Bang Yos, salah satu tokoh masyarakat yang tergabung dalam organisasi lokal, mengungkapkan bahwa pihaknya telah turun langsung ke lapangan untuk melakukan investigasi bersama sejumlah elemen masyarakat.
''Kami keberatan dengan adanya pembuangan sampah di wilayah kami. Warga mulai merasakan dampak negatifnya—bau menyengat, sesak napas, hingga batuk. Kami mendesak pemerintah untuk membatalkan atau setidaknya mengkaji ulang rencana tersebut," ujar Bang Yos saat ditemui, Minggu (10/8/2025).
Forum Warga Banten Bersatu (Forwatu Banten) bersama warga Desa Bangkonol menyatakan siap menggelar aksi unjuk rasa besar-besaran pada Kamis, 14 Agustus 2025, di sekitar Pendopo Bupati Pandeglang. Aksi ini merupakan bentuk penolakan terhadap rencana pengiriman sampah dari Kota Tangsel ke wilayah mereka.
Agus Sugianto Wibowo, Humas Forwatu Banten, menegaskan bahwa kebijakan pengiriman sampah ini sangat merugikan masyarakat setempat.
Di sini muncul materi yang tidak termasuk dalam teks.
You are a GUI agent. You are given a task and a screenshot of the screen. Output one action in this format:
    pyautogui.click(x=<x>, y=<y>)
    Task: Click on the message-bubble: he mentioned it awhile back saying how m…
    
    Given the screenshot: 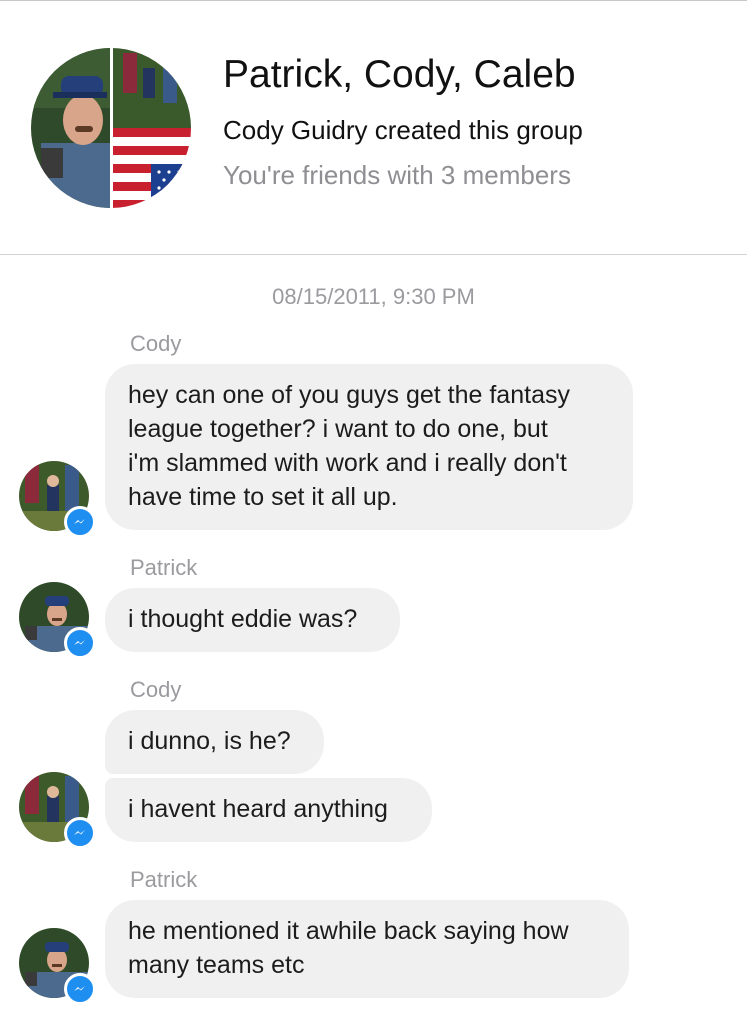 What is the action you would take?
    pyautogui.click(x=367, y=949)
    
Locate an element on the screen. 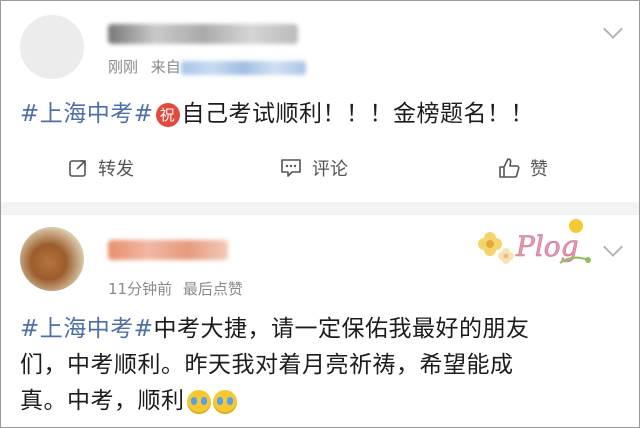 This screenshot has width=640, height=428. post-line: #上海中考#中考大捷，请一定保佑我最好的朋友 is located at coordinates (275, 329).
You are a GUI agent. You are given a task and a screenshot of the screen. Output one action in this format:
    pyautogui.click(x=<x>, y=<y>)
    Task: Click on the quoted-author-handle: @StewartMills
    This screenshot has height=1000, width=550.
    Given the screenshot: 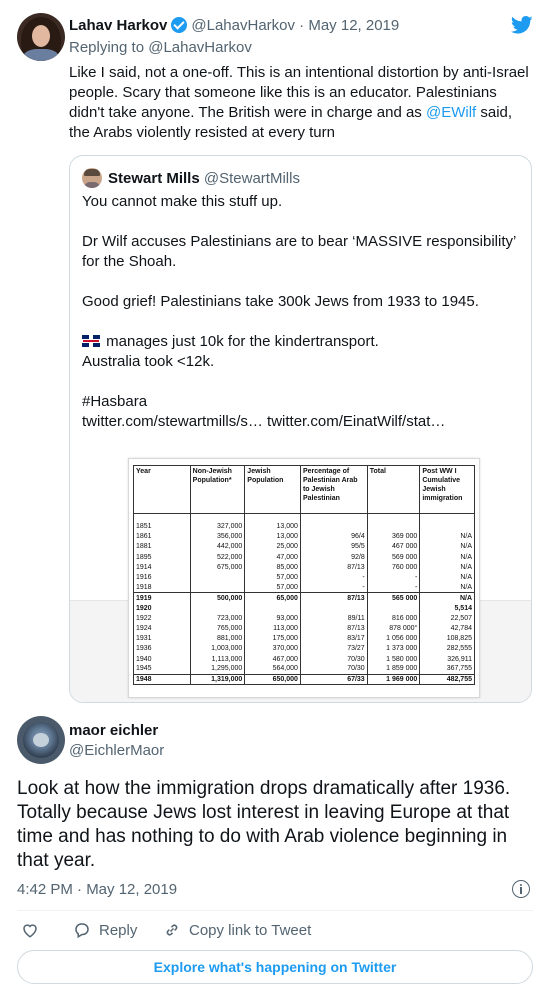 What is the action you would take?
    pyautogui.click(x=252, y=178)
    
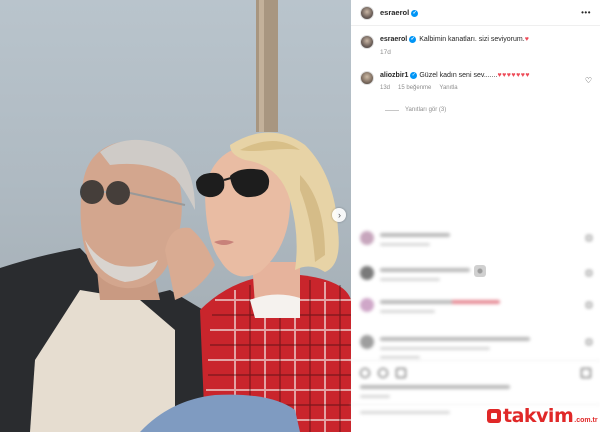  What do you see at coordinates (480, 271) in the screenshot?
I see `loading-more-comments-icon` at bounding box center [480, 271].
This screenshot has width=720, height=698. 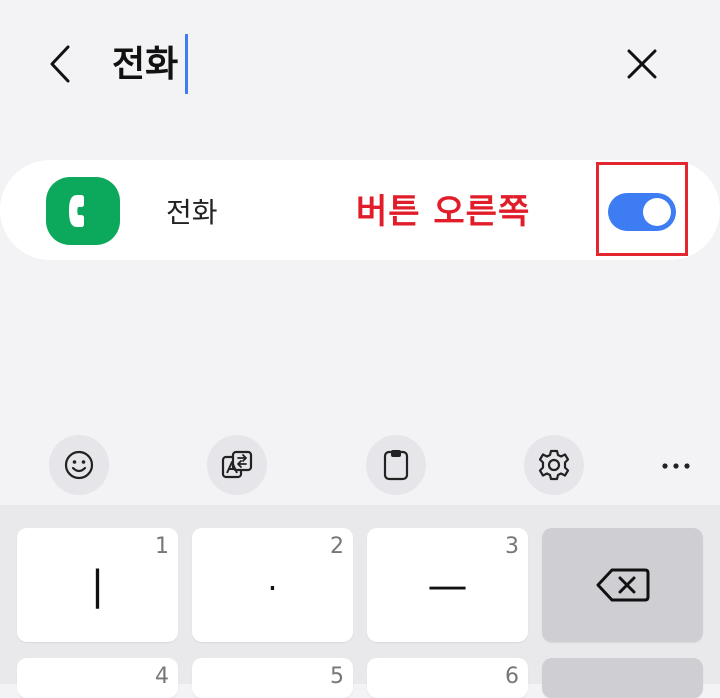 I want to click on back-button, so click(x=60, y=64).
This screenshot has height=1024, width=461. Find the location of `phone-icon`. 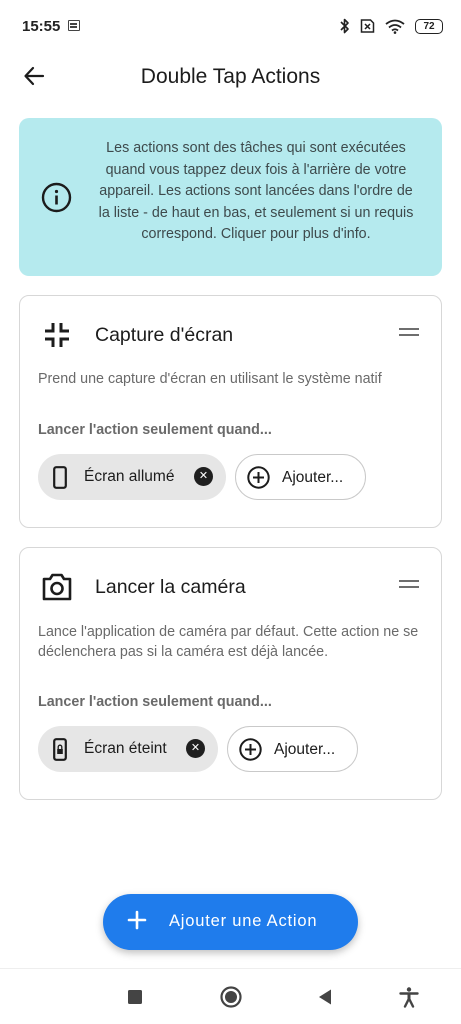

> "Betul, pada Kamis nanti kami akan melakukan aksi unjuk rasa. Tuntutan kami jelas: Pemkab Pandeglang harus membatalkan MOU dengan Pemkot Tangsel terkait pengiriman sampah ke TPA Bangkonol," kata Agus.
Ia menambahkan bahwa masyarakat Bangkonol selama ini sudah cukup terbebani dengan keberadaan TPA. Jika sampah dari luar daerah ditambahkan, dikhawatirkan akan memperparah permasalahan lingkungan dan kesehatan masyarakat.
> "Kami bukan anti-pembangunan, tapi jangan korbankan kami dengan kebijakan yang hanya menguntungkan pihak luar. Kami siap mempertahankan hak warga Bangkonol," tegasnya.
Aksi ini diperkirakan akan melibatkan ratusan massa dari berbagai elemen masyarakat. Mereka akan membawa spanduk dan poster penolakan, serta menggelar orasi hingga tuntutan mereka didengar oleh pemerintah daerah.
Salah satu warga yang enggan disebutkan namanya menilai bahwa kebijakan ini diduga bertentangan dengan Undang-Undang Nomor 32 Tahun 2009 tentang Perlindungan dan Pengelolaan Lingkungan Hidup (UUPPLH).
"Kami menduga ini bertentangan dengan UU. Pemerintah seharusnya mempertimbangkan aspek kesehatan dan lingkungan," ungkapnya.
Hingga berita ini diterbitkan, belum ada pernyataan resmi dari pihak Pemerintah Kabupaten Pandeglang terkait desakan pembatalan MOU tersebut.
Gabungan Wartawan Indonesia (GWI) juga turut menyoroti permasalahan ini dan menyampaikan keprihatinan atas dampak negatif yang mulai dikeluhkan warga.
"Pemerintah perlu melakukan evaluasi terhadap kebijakan ini, terutama dampaknya terhadap kesehatan masyarakat yang kini mulai dirasakan," tulis pernyataan GWI.